CD8⁺CD4⁺ T cells exhibited higher activity and stronger cytotoxic function than CD8⁺ CD4⁻ T cells. a) GSEA analysis of the top feature genes of CD8 SPT, CD4 SPT, DPT, and DNT cells. b) Quantification of CD69, GZMB, IFNγ and IL‐2 in CD8⁺ CD4⁻ or CD8⁺ CD4⁺ T cells after stimulation with anti‐CD3 and anti‐CD28 antibodies for 24 h. (n = 3). c) Quantification of the percentage of CD69⁺ T cells, GZMB⁺ T cells, and IL‐2⁺ T cells in CD8⁺ CD4⁻, or CD8⁺ CD4⁺ T cells from CT26 allograft tumors. (n = 10). d) The setup of adoptive T cell assay and anti‐CD4 treatment. e) Representative images of luciferase‐labeled tumors fluorescence in the two treatment groups of B16‐F10 allografts. (n = 5). f) Quantification of the total tumor fluorescence at Day 10. g) Representative tumor images of B16‐F10‐OVA‐Luciferase allografts after treatment with IgG or anti‐CD4. (n = 5). h) Tumor weights of B16‐F10‐OVA‐Luciferase allografts with IgG or anti‐CD4 treatment. (n = 5). i) Quantification of the percentage of CD8⁺ CD4⁺ T cells in tumor. (j) Quantification of the percentage of CD8⁺ CD4⁺ T cells in the spleen. k) Quantification of the mean fluorescence of CD69⁺ T cells in the tumor.
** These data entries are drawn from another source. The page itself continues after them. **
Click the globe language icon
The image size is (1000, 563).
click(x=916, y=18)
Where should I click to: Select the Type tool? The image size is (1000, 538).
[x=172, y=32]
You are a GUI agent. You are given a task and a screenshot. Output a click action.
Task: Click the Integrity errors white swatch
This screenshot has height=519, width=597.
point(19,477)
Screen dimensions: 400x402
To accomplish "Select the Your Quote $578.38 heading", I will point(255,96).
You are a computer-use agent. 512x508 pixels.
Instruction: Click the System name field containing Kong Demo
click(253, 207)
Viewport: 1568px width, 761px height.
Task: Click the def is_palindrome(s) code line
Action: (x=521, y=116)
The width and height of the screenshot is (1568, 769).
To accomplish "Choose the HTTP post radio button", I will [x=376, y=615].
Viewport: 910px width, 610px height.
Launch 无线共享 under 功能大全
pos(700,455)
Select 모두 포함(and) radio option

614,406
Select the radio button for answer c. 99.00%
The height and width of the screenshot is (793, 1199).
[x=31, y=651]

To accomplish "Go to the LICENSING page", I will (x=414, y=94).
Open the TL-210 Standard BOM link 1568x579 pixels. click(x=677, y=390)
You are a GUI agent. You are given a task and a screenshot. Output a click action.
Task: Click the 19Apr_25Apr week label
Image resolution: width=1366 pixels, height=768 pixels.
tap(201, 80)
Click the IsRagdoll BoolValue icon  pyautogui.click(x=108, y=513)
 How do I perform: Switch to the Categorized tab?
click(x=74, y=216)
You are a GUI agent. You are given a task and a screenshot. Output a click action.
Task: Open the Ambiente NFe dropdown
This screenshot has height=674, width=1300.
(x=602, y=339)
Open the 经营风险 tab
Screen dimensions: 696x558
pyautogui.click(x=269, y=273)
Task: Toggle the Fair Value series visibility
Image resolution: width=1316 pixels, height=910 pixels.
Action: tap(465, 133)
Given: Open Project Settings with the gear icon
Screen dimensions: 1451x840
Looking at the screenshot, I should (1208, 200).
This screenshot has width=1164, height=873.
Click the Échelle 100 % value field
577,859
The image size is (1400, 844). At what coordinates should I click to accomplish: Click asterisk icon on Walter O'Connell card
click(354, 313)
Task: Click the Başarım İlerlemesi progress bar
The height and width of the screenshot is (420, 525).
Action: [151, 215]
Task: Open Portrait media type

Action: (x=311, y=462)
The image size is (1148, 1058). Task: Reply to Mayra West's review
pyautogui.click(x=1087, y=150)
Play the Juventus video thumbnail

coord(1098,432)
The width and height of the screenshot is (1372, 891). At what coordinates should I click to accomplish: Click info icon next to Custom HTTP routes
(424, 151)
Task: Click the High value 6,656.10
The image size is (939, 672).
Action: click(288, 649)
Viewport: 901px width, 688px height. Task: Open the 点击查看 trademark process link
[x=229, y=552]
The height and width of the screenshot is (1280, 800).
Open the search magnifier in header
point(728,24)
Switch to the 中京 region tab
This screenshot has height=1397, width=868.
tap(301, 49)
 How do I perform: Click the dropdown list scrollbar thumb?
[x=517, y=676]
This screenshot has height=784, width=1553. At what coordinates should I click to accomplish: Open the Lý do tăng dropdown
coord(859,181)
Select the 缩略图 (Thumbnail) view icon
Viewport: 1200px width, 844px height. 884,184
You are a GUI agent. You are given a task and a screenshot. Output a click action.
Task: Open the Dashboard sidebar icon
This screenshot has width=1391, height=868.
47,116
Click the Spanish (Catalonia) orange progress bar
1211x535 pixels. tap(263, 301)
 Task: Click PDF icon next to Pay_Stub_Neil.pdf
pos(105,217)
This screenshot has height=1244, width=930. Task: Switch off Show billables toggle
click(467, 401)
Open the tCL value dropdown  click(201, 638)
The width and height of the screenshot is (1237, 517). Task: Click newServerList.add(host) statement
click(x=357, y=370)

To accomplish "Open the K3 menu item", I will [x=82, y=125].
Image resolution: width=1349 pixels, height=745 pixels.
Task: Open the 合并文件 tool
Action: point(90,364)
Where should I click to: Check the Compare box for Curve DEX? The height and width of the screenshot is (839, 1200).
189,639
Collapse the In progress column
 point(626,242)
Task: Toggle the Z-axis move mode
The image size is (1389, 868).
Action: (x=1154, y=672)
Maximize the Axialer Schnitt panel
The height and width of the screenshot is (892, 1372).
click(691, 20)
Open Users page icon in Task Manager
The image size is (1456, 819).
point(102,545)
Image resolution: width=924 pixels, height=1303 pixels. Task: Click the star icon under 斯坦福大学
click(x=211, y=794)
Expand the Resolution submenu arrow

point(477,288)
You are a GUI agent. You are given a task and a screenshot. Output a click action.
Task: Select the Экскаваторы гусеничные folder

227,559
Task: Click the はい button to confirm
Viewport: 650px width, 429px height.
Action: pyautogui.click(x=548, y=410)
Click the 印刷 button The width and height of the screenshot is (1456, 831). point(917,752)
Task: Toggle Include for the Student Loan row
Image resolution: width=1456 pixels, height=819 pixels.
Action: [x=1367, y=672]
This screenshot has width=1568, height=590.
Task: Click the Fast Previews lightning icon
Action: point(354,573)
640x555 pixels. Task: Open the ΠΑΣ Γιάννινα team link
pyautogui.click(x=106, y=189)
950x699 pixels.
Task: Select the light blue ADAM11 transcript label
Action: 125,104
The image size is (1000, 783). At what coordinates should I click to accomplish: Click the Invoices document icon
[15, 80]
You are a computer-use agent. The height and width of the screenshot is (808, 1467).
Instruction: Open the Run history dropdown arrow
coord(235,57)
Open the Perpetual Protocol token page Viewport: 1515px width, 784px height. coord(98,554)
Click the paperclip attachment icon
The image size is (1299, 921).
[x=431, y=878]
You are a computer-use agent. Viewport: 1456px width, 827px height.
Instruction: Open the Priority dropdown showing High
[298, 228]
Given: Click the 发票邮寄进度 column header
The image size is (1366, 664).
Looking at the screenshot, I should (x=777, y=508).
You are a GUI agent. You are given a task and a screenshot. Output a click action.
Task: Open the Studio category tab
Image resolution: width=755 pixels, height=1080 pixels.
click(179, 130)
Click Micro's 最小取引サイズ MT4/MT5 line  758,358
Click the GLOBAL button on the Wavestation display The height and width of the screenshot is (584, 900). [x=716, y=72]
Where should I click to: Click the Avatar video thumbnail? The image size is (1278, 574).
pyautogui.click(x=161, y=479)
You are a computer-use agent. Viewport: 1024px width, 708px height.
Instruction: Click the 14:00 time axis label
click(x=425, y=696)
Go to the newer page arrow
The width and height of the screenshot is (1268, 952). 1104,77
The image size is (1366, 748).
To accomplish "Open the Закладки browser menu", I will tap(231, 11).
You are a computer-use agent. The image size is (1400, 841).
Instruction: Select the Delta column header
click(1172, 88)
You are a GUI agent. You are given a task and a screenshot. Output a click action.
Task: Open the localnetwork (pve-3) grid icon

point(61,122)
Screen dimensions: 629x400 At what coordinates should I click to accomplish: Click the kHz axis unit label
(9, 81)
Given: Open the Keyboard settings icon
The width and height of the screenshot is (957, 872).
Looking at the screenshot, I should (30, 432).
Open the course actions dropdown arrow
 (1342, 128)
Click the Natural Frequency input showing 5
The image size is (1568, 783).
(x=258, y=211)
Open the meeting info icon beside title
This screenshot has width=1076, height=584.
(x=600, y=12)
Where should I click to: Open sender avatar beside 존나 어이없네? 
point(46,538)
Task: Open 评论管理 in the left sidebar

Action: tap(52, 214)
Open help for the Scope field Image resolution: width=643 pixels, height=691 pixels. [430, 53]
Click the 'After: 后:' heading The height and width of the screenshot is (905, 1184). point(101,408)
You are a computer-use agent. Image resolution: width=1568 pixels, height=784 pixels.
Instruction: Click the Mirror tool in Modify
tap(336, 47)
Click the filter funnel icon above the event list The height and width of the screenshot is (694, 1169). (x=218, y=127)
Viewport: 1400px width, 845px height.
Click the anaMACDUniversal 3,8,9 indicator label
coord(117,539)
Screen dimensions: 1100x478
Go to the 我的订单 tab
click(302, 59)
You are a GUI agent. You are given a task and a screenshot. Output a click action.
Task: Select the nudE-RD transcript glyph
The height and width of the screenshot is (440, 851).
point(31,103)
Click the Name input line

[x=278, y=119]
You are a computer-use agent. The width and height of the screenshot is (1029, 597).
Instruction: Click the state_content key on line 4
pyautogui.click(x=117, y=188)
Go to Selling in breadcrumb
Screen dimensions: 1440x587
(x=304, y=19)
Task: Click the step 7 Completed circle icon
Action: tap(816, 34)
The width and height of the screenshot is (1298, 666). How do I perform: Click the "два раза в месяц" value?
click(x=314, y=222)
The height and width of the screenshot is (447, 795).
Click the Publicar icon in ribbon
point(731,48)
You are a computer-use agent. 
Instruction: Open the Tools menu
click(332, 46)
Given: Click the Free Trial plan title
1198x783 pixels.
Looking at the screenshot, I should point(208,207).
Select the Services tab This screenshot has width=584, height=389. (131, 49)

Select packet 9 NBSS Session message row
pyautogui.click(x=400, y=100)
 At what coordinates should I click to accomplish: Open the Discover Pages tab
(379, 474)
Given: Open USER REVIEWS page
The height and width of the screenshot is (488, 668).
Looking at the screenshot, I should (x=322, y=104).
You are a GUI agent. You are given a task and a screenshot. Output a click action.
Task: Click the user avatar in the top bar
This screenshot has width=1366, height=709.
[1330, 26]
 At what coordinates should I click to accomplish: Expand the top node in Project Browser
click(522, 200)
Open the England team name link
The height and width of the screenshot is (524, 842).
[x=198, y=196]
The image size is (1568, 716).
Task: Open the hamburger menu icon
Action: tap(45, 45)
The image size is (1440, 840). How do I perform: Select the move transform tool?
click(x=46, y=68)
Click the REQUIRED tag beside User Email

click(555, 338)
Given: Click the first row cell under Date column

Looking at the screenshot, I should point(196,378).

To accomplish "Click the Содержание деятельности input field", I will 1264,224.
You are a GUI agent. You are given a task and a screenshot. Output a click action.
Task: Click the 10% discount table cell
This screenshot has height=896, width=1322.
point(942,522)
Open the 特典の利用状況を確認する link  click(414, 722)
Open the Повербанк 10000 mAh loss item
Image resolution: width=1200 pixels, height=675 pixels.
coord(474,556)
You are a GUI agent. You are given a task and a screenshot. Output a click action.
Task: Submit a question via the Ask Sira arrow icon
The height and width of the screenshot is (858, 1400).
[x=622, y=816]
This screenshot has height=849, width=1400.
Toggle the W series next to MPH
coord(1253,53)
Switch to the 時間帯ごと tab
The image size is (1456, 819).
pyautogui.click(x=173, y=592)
Data are shown as mean ± SEM. Student's t‐test. *p < 0.05, **p < 0.01, ***p < 0.001, ****p < 0.0001; n.s., not significant.

Figure 7

Construction of human liver tissue DPT cell atlas. a) Supervised clustering of human liver DPT atlas based on the expression level of CD4, CD8A, CD8B, TCF7, and PDCD1. b) Projects involved in the human liver DPT atlas. c) Annotation of DPT subtypes based on the expression of TCF7 and PDCD1 showed in (d). d) Feature plots showing the gene expression of TCF7 and PDCD1 in human liver DPT atlas. e) Bar plots showing the proportion of stem‐like DPTs in each type of patient sample. f) Kaplan–Meier plots showing the association of the expression of feature genes of stem‐like DPT cells in LIHC patients with a prognosis of disease‐free survival (DFS). g) Model of targeting Arf1 in tumor cells to induce systemic antitumor immunity.